David J. Pollay, MAPP '06, is a co-founder of the International Positive Psychology Association (IPPA). David has an Economics degree from Yale University and has held leadership positions at Yahoo!, MasterCard, Global Payments and AIESEC. He is an Executive Coach who specializes in business relationships. He is also an author and keynote speaker known for his best-selling books, The Law of the Garbage Truck (how to navigate negativity) and The 3 Promises (how to create personal fulfillment every day). David's articles are here. For permission to reprint David's articles, please contact him.
Author’s note: Special Note of Thanks to All of You!
Thank you for all of your feedback and support of the column I posted last month, “Beware of Garbage Trucks!™ – The Law of the Garbage Truck™!”
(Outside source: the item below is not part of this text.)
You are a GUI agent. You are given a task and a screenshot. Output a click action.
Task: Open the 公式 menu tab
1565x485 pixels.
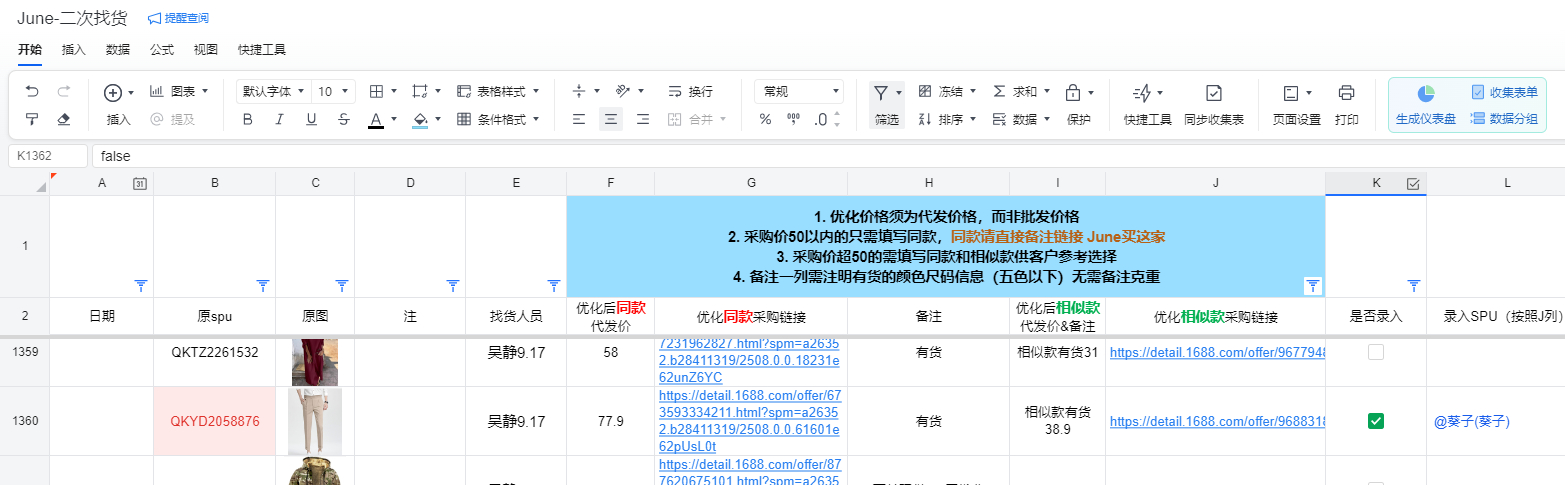pos(162,50)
You can see The Law of the Garbage Truck™ on the Google/YouTube news program, The Watercooler Diaries. Kate Bohner, a former CNBC Journalist and co-author with Donald Trump of the best-selling book, The Art of the Comeback, is the creator and host of this show. Kate did a two-part series on the TheMomentumProject.com. The first show aired on Wednesday night and the second one aired this evening. I would love your comments!
This month on Positive Psychology News Daily, I want to return to the power of the subconscious mind. Today’s article is a follow-up to the one I wrote earlier this year (http://PositivePsychologyNews.com/news/david-j-pollay/20070502224). I have also posted below a number of other great articles by my fellow writers on Positive Psychology News Daily.
Have a great month! And thank you as always for your support!
Best to you,
Let Your Subconscious Mind Go to Work for You.© by David J. Pollay
In his book The Biology of Belief, cell biologist Bruce Lipton reported, “…the subconscious mind…processes some 20,000,000 environmental stimuli per second v. 40 environmental stimuli interpreted by the conscious mind in the same second…”
Ap Dijkersterhuis and Loran Nordgren of the University of Amsterdam demonstrated in their research the power of subconscious thinking. “Conscious thought is constrained by the low capacity of consciousness. Unconscious thought does not have this constraint because the unconscious has a much higher capacity. It follows that conscious thought by necessity often only takes into account a subset of the information it should take into account.”
I have a challenge for you. Think of five things right now. Keep them in your mind. Try it. You can do it. Concentrate on these five things.
Okay. How’d you do? If you’re like most people, your head is still spinning from trying to hold onto those five thoughts. Why? It’s because your conscious mind attends to one thought at a time.
Now think about your day. You’re busy. You’re moving from one activity to the next. And to get things done you have to focus on each activity as you’re doing them. A great day is when you get through your “to do” list. But how often is that?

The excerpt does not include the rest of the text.